Security Council composition
- Permanent members: China; France; Russia; United Kingdom; United States;
- Non-permanent members: Belgium; Rep. of the Congo; Ghana; Indonesia; Italy; Panama; Peru; Qatar; Slovakia; South Africa;

= United Nations Security Council Resolution 1780 =

United Nations Security Council Resolution 1780 was unanimously adopted on 15 October 2007.

== Resolution ==
Affirming that the security situation in Haiti had improved but remained fragile, the Security Council today extended the mandate of the United Nations Stabilisation Mission in Haiti in the country (MINUSTAH) for one year, while endorsing the Secretary-General’s recommendations to reconfigure its deployment.

Through resolution 1780 (2007), adopted unanimously, the Council decided that MINUSTAH should be extended until 15 October 2008, and that its military force level be reduced and its police component increased, in order to help the Mission better support the Haitian National Police to consolidate security gains in urban areas. The military component would then consist of 7,060 personnel, while the police component would go up to 2,091.

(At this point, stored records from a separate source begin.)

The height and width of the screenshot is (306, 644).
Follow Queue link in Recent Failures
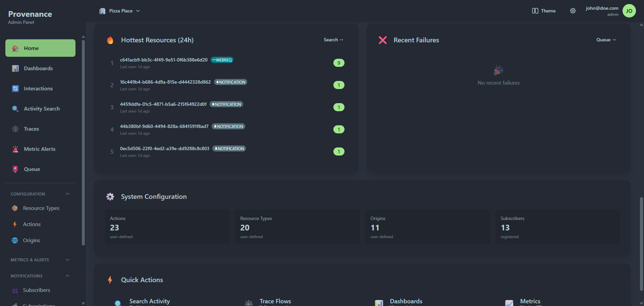[x=606, y=40]
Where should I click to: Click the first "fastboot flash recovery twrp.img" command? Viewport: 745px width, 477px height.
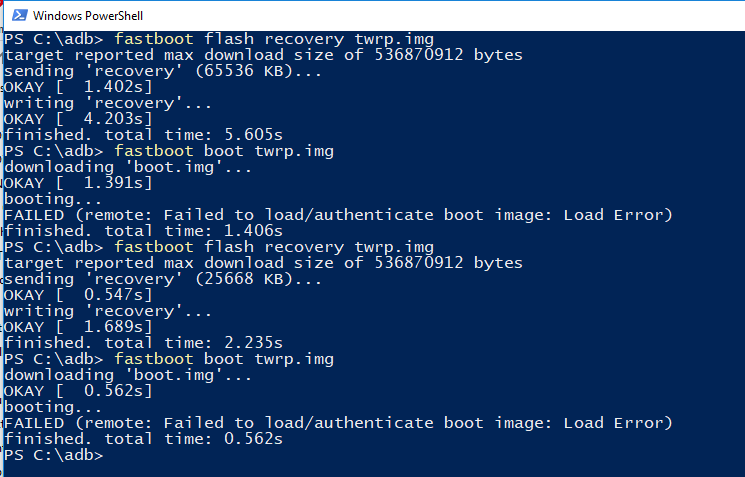(x=274, y=39)
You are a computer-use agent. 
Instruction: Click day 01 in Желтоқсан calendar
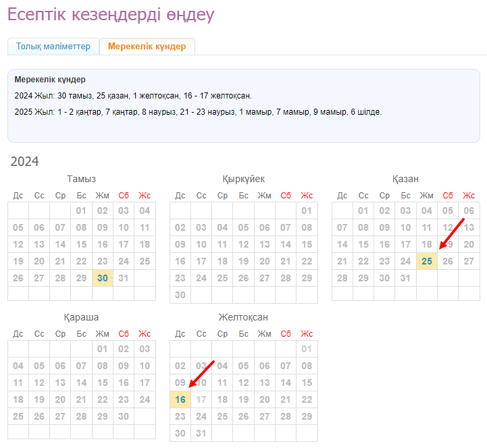(307, 349)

Through the text, the Council also called on MINUSTAH to assist the Government to pursue comprehensive border management, underlining the need for coordinated international support in the effort.

In addition, it requested the Mission to expand its support to the Government’s efforts to strengthen State institutions at all levels, especially key ministries and agencies outside Port-au-Prince.

== See also ==
- List of United Nations Security Council Resolutions 1701 to 1800 (2006–2008)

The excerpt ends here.